Category: System Administration

Cisco Aironet — Unable to Access Wireless Device That Moved to Different Access Point

I think this is a fairly esoteric issue — something that happens frequently enough but doesn’t actually impact functionality so anyone notices. We got a new WiFi doorbell that we set up inside (and could access it), took outside (and could access it) … but, when we went back inside? We could not access the doorbell. No HTTPS, no RTSP, no ICMP. Nothing.

Cisco access points maintain a list of associated wireless clients. These may also be kept in an arp table, although arp caching appears to be disabled by default. So device was on AP1, moved to AP2. Clients on AP2 (or AP3, or AP4) were able to access it since the switch has it registered on the port for AP2. Anything on AP1, however, cannot access the device. The MAC address still appeared in the associations table for AP1. You can set a lower activity timeout — the default was one day — to clear devices out more promptly. But … if the device communicates outside of its new WAP, how frequently is it going to be talking to a device on its old WAP? Generally, we’re talking to our servers (wired) or the Internet (also wired). So technically … Scott’s cell phone couldn’t reach my cell phone when I go from the bedroom to the office. But we never notice because we have minimal peer to peer communication. It’s not like doorbells are going to go walking about normally … but it was good to know a quick AP reboot would allow our cell phones to pull up the doorbell’s video feed.
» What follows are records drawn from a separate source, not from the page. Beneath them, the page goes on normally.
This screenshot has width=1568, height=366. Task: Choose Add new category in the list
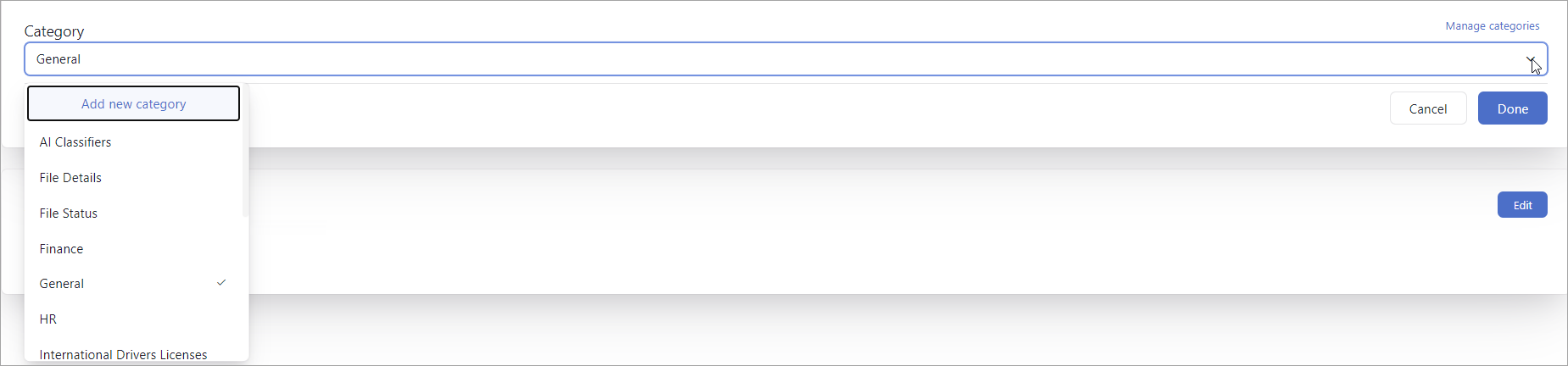tap(134, 104)
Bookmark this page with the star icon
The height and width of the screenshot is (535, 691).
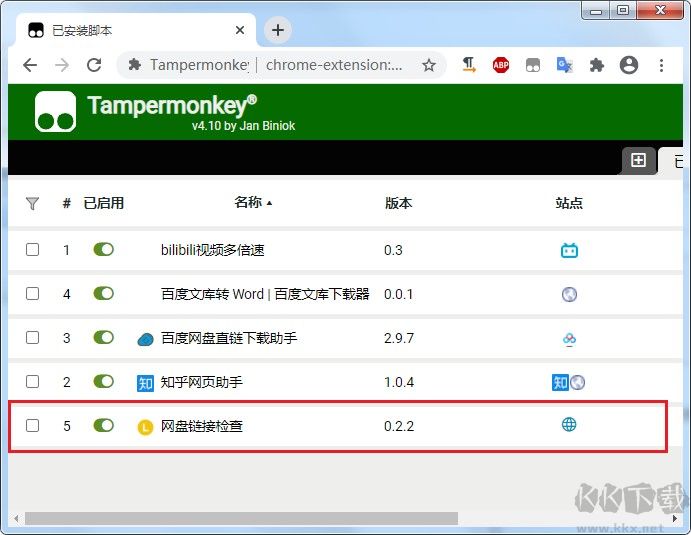point(429,65)
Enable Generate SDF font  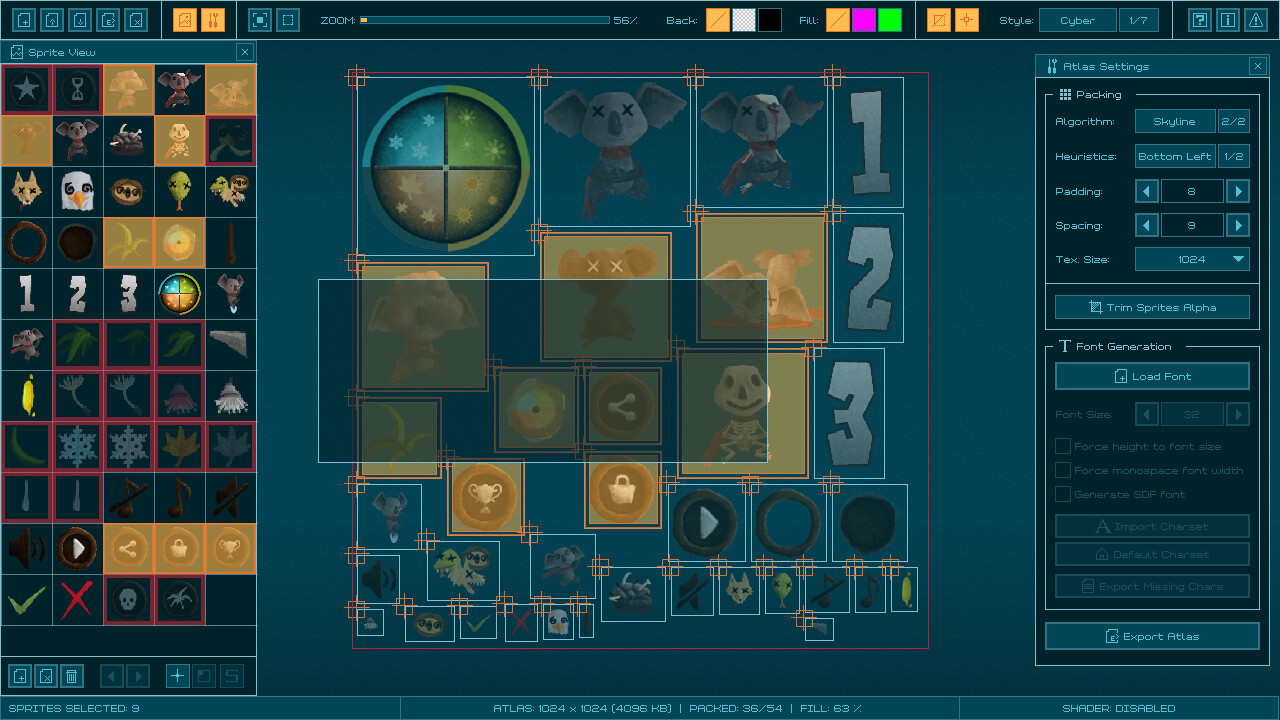tap(1063, 493)
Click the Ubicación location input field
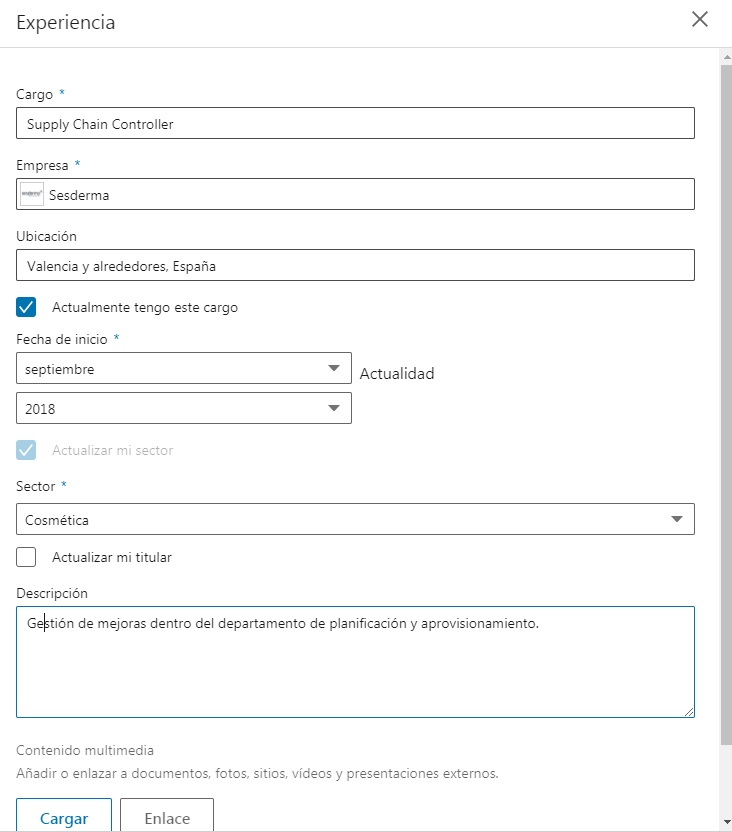The image size is (732, 832). click(355, 266)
SSH’ing to Older Cisco Access Points

Trying to ssh into our Cisco access points, we get an error saying “no matching key exchange method found. Their offer: diffie-hellman-group1-sha1” … to one-off enable older, deprecated algorithms, we added a cisco.conf to /etc/ssh/ssh_config.d (/etc/ssh/ssh_config includes /etc/ssh/ssh_config.d/*.conf)

Host <IP>
     Ciphers 3des-cbc,blowfish-cbc,aes128-cbc,aes128-ctr,aes256-ctr
     KeyAlgorithms diffie-hellman-group1-sha1

And restart sshd — voila*, you can SSH into the router / access point / etc.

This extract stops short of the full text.